I'll admit, I got a bit misty-eyed myself the first time I saw it. Then I was like, "Dude, what took you so long? What kept you blind to the fact that your own wife was drowning in work and childcare and laundry and cooking while you stretched out on the sofa, one hand on the TV remote, the other in a bag of Cheetos?" I mean, how does a guy miss out on his wife's struggles when he himself is to blame for at least seven of those frantic hours per week?
Maybe I'm projecting. (Or, maybe not.) A study of housework trends, based on 2005 time-diary data from the Panel Study of Income Dynamics, shows that husbands create an extra seven hours of housework a week. That's an extra hour every day.
Thanks a lot, husbands.
Now I'll be the first to admit (well, maybe the second) that my husband helps out at home. He cleans the dishes every morning. He gives Em her bath. He does the yard work (and then asks me if I noticed that he did the yard work).
"Get up earlier," he tells me, not understanding how exhausted I am by everything I do every day. Not understanding how much I need that extra hour or two of sleep. Not understanding why I suddenly want to claw out his eyes.
But how long does it take a grown man to learn the same?
"I can watch that much TV because I prioritize it," he says, while I use all of the self-control I have inside of me not to throttle him.
I wonder how many hours of housework my daughter creates. Every time I put away all of her books, place all of her toys into the toy chest, place all of her plates and spoons and cups back into her cupboard, she takes it all out again within 15 minutes. She is a living, breathing tornado.

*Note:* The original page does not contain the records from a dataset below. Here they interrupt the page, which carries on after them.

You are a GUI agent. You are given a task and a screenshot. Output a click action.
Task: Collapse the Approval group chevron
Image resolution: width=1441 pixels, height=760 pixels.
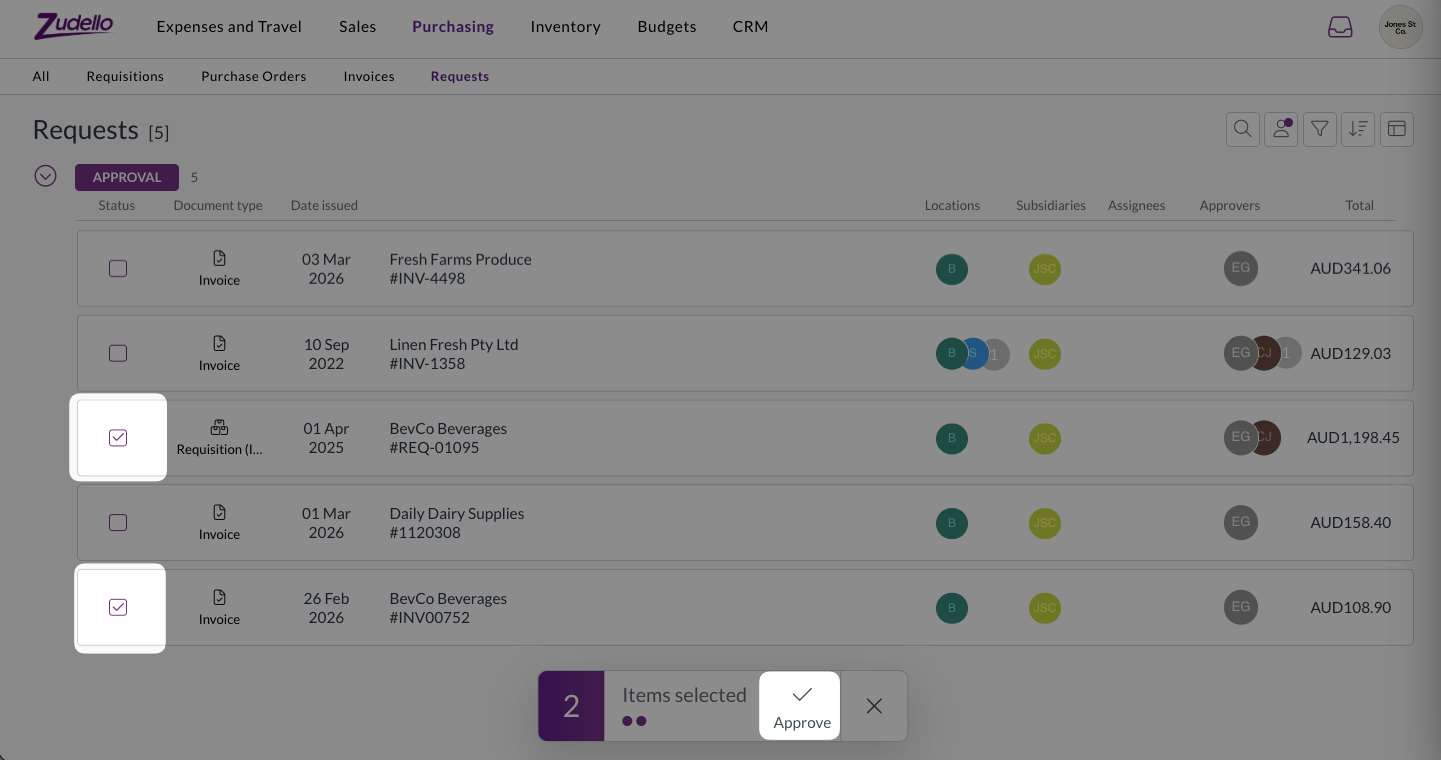coord(45,176)
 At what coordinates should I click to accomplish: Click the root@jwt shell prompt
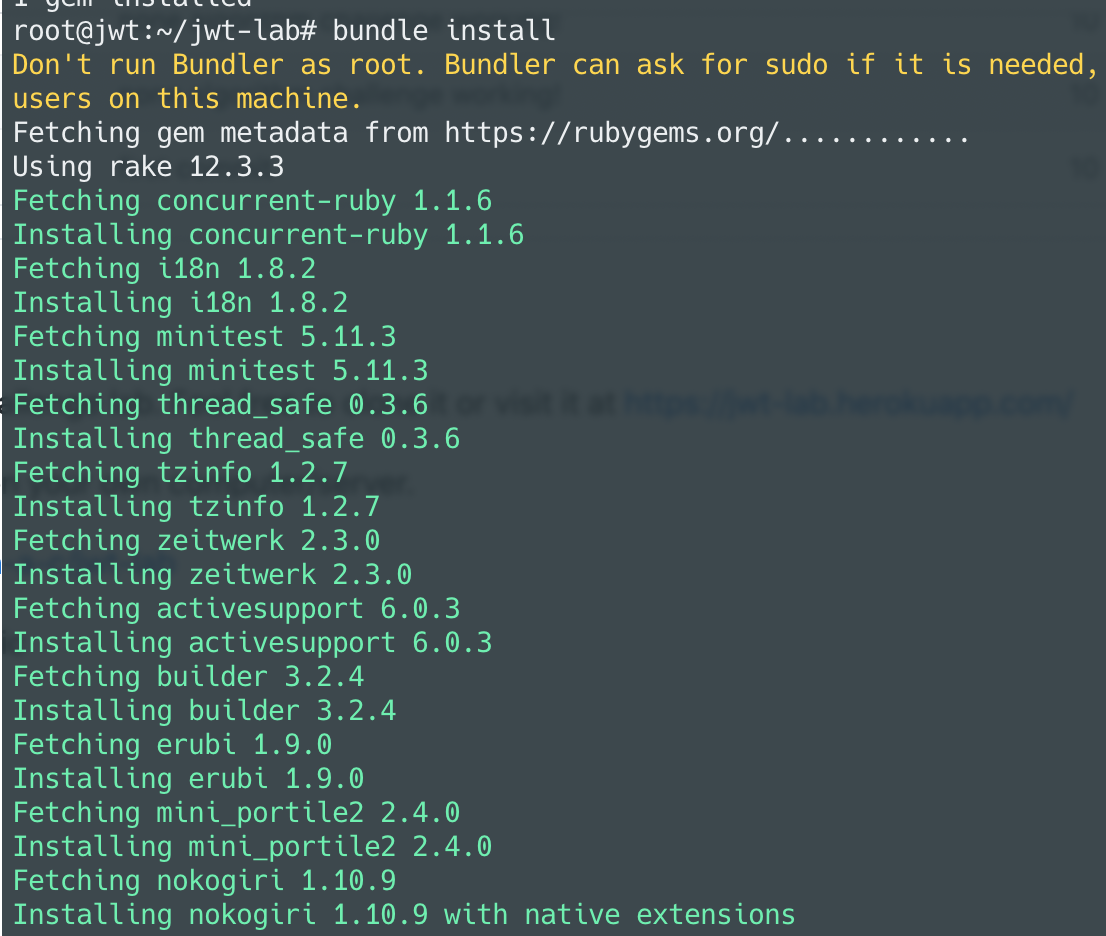(165, 31)
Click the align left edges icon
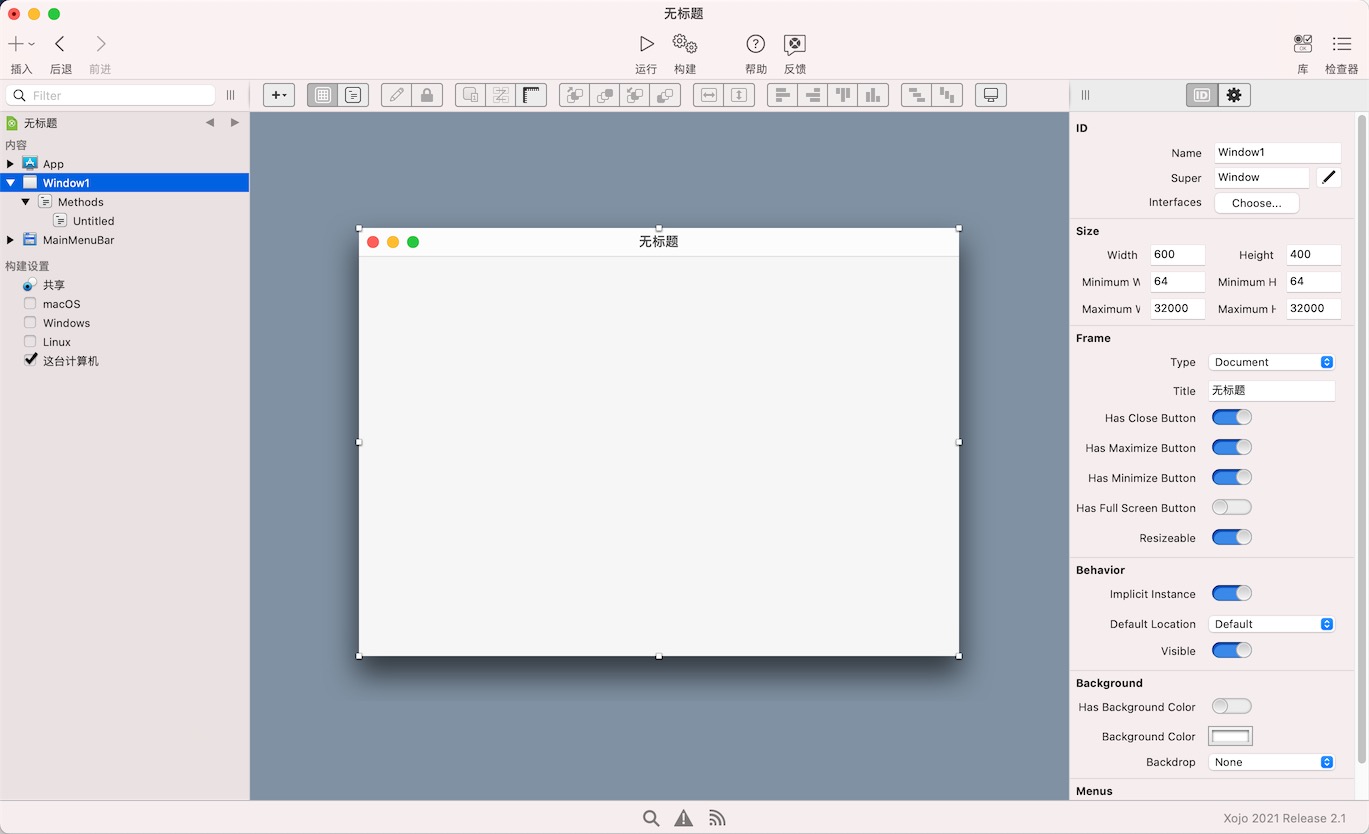1369x834 pixels. [x=783, y=95]
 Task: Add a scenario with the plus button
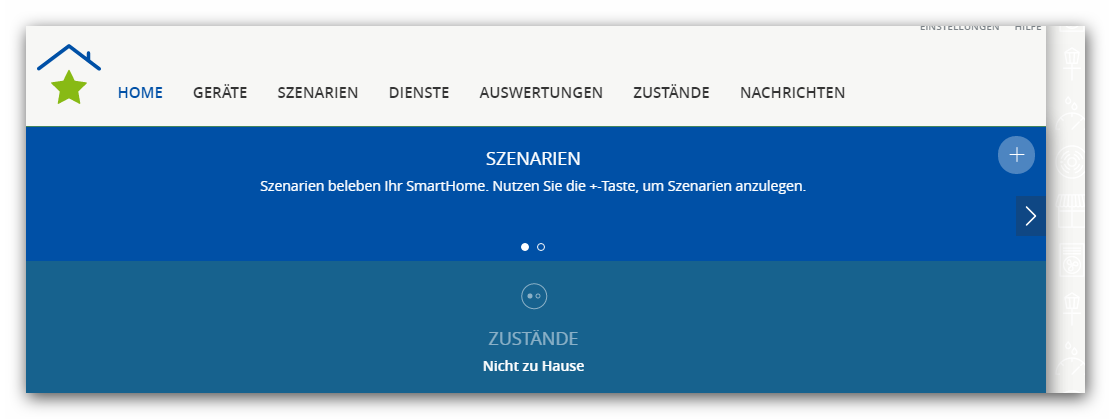pyautogui.click(x=1016, y=155)
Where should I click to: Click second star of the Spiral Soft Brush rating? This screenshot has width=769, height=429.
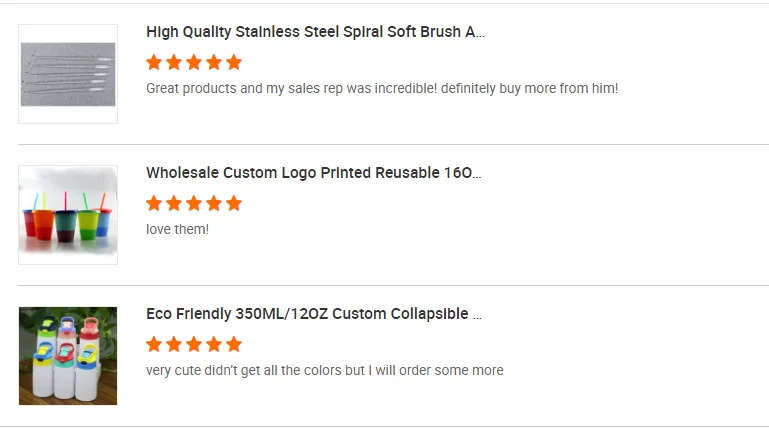tap(174, 62)
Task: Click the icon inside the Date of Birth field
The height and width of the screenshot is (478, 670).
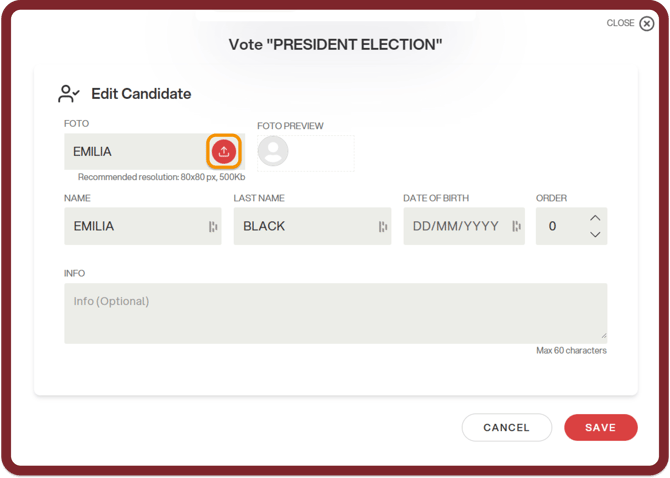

"Why do you bother?" asks the man who seems to not care about living in the midst of chaos and filth.
I can forgive Em. After all, she is only just learning to clean up after herself.
But how long does it take a grown man to learn the same? And when did he learn that if he waits long enough, his wife will do it?
How many years will it be before my daughter is cleaning up after more than just herself?